As of 2021, child poverty was a tick higher in RTW states, and eighth graders were less proficient readers.

There are more uninsured in RTW states, and pregnant women are less likely to see a doctor before delivering, according to the figures provided by Podhorzer, former political director for the nation’s largest union grouping, the AFL-CIO.

For sure, these dismal statistics spring from conditions that sometimes go beyond the RTW divide. But, they can be significant nevertheless for what they tell us about the political and policy implications of robust union membership.

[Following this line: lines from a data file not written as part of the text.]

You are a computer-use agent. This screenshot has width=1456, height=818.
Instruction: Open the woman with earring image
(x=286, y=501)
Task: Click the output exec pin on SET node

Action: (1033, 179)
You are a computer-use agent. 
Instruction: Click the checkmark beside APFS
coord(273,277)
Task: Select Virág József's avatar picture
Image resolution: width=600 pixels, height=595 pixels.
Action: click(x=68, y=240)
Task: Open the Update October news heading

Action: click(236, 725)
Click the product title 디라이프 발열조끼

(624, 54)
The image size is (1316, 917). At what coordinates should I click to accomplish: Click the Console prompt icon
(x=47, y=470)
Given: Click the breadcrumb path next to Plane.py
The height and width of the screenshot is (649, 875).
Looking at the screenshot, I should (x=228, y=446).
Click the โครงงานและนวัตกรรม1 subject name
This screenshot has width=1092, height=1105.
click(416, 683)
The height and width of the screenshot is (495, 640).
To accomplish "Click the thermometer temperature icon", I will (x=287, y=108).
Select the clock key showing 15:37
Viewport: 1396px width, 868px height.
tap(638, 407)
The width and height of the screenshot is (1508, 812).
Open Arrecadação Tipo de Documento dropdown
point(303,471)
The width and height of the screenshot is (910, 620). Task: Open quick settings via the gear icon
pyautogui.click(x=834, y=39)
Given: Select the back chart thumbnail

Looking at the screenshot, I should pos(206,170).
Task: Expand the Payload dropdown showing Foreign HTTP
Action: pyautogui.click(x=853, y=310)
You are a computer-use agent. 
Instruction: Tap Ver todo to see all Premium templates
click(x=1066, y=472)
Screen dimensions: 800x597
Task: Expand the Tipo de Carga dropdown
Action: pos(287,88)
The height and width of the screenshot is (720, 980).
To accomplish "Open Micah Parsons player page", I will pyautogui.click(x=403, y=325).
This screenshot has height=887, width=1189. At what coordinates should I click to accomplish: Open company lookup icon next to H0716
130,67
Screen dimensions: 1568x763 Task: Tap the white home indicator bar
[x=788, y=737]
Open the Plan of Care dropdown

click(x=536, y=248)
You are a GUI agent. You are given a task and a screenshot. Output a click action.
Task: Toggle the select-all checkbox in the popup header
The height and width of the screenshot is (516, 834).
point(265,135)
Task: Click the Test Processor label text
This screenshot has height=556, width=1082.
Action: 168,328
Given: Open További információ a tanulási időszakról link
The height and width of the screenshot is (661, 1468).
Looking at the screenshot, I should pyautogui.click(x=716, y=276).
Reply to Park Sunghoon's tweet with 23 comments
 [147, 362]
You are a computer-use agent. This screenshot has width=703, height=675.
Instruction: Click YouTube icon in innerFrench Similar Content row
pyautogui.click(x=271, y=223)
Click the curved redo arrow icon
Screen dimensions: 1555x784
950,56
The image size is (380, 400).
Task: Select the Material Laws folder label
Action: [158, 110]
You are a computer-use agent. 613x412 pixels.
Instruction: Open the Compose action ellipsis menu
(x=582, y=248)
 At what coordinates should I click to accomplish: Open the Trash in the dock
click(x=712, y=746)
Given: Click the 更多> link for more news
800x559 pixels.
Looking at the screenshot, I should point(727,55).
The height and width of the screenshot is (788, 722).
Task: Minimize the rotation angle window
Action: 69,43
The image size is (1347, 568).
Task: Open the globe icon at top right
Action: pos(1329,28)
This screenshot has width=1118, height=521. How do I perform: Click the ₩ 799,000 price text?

Podhorzer is an unapologetic champion of unions. In his April 18 post, he wrote, “Healthy democracies require more than free and fair elections; they require citizens who are practiced in the habits of democracy.”

He emphasized: “The benefits of unions to democracy accrue from allowing working people to organize themselves collectively and democratically to act on their own behalf.”

Here, without saying so, Podhorzer reaches back to the 1930s, during the height of union organizing. John L. Lewis of the United Mine Workers was the embodiment of the union movement during these halcyon years, a roaring lion whose advocacy on behalf of working people won him many friends, and many enemies, including in Fayette County and the rich coal fields spread across western Pennsylvania.

By lifting miners out of economic “peonage,” the mine workers’ union played a role indispensable to democracy. Collective bargaining gave workers a voice that resonated far beyond the negotiating table. It provided dignity. It provided miners standing in the larger society that they would not otherwise have had. It provided hope for the future

American unions emerged from the Lewis years stronger than ever. Nine years after the end of World War II, union membership represented 34% of the workforce.

Today, Podhorzer tells us, total union membership in raw numbers is nearly as high as it was then – 14 million now, 16 million in 1954. Today’s membership represents just 10% of U.S. workers.

Podhorzer traces the bulk of this decline to the anti-union Taft-Hartley Act of 1947, which passed a Republican Congress despite a veto by President Harry Truman.

Anti-union policies, Podhorzer argues, became “much more politically viable” in the 1970s with a confluence of factors, including stagflation and the breakup of the Democratic party coalition. The emergency of what was dubbed free-market economic thinking was yet another factor.

According to Podhorzer, Ronald Reagan was bad, but Donald Trump may be worse. Trump’s “war on unions” has had many casualties. Perhaps most grievously, a Trump executive order ended the “union rights” of “a million federal workers.” In addition, Trump has fired members of the National Labor Relations Board, the Equal Employment Opportunities Council, and other federal regulatory agencies charged with protecting workers’ rights.

“If Uber and Lyft had been invented in the 1930s, there would be a large, powerful Ride Share Drivers’ Union,” Podhorzer notes, stating an unassailable historical reality.

Writing this spring in The Atlantic, Podhorzer argued that meeting the challenges of this time and place requires “recovering the wisdom that created the modern labor movement: That the fate of workers everywhere is the fate of workers everywhere.”

“It happened once, nearly a century ago. The country was very much different back then. But, for better or for worse, it was also much the same.”